Slaat Simons niet door op het punt van de kinderdoop en heeft hij Luther niet misverstaan in diens visie op het geloof zonder de werken?
„Hij was van mening dat als je met de on-Bijbelse kinderdoop begint, alles verder fout moet gaan. Ik zou niet willen zeggen dat hij Luther heeft misverstaan, maar zijn kritiek is wel gestempeld door de praktijk van zijn dagen. Dat Voolstra opmerkt dat bij Menno het principe van sola gratia niet functioneert, is te kort door de bocht. Het ging Menno Simons niet alleen om de genadeleer, maar ook om het léven uit die genade. Beide moeten samenvallen anders is er sprake van huichelarij. Ik denk wel dat Luther in zijn leven zo vastgelopen is in zijn vernedering voor God in de roomse ,erk, dat hij helemaal focuste op die genade.

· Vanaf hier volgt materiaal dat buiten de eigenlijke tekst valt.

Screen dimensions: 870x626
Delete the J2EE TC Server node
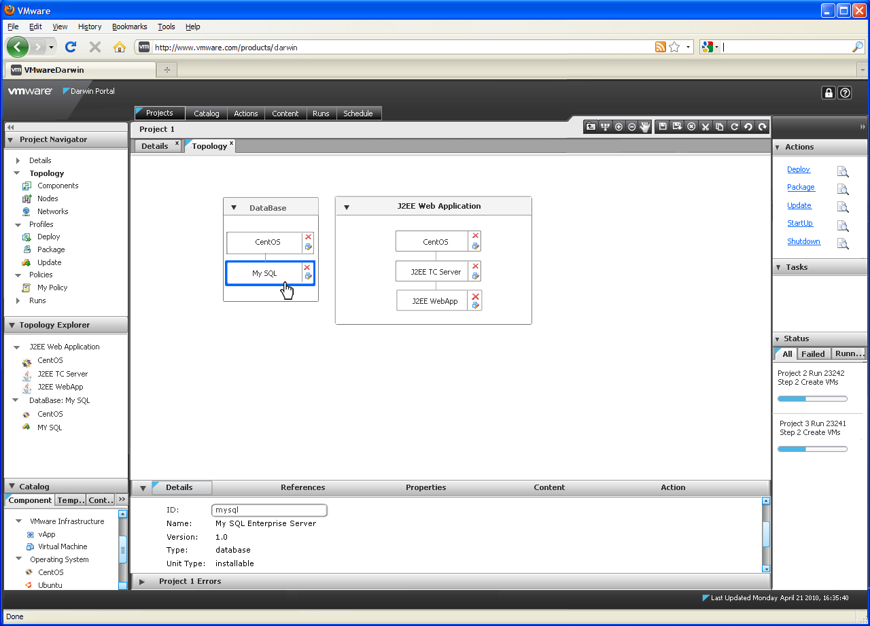click(x=476, y=266)
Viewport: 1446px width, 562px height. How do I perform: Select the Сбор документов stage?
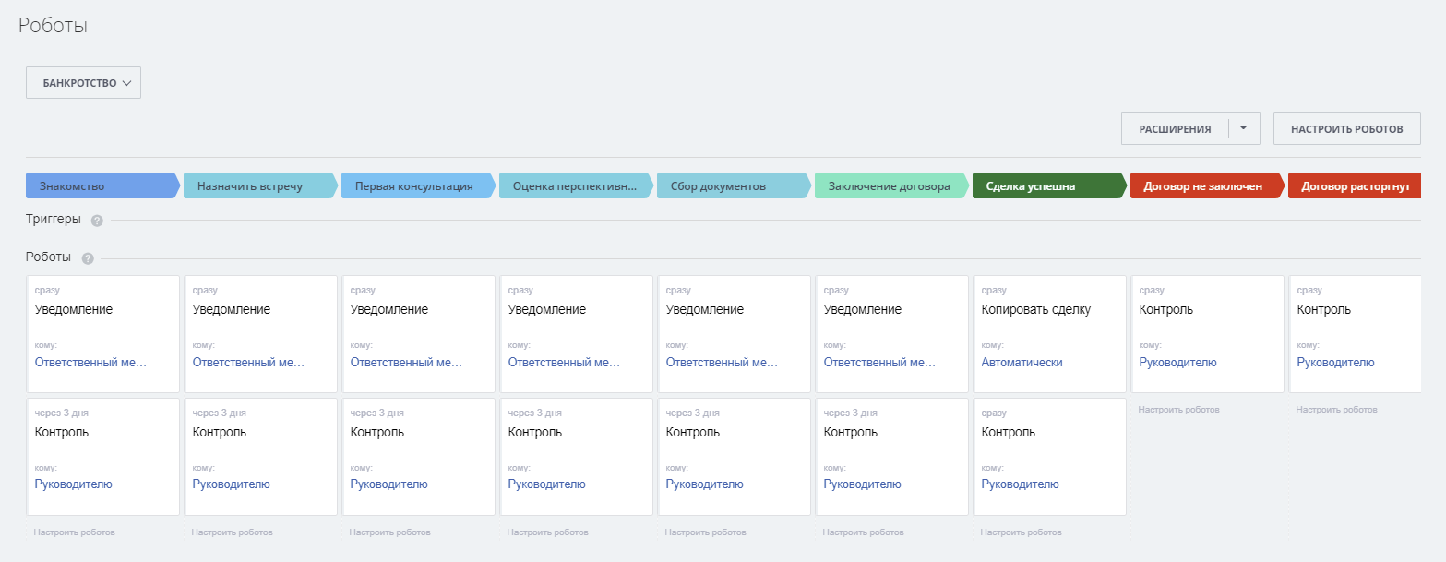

Begrijpelijk, maar zonder daarbij recht te doen aan de noodzaak der werken.”
Wat spreekt Menno Simons vooral aan bij mennonieten wereldwijd?
„De oproep tot boete en bekering, de bereidwilligheid om het kruis te dragen en Christus na te volgen. In Duitsland leven de 100.000 doopsgezinden dichter bij het erfgoed van Menno Simons en bij de Bijbel dan de 7000 overwegend bejaarde en vrijzinnige doopsgezinden in Nederland. Ik kan die vrijzinnig geworden doopsgezinden in Nederland wel betreuren, maar waar zijn de gereformeerden in Duitsland gebleven? De meesten zitten nu in de lutherse volkskerk en zijn ook vrijzinnig. Laten we voorzichtig zijn en niet te gauwzeggen dat een bepaalde leer automatisch tot vervlakking leidt. Daarin gaat ook Menno wel enigzins over de schreef.”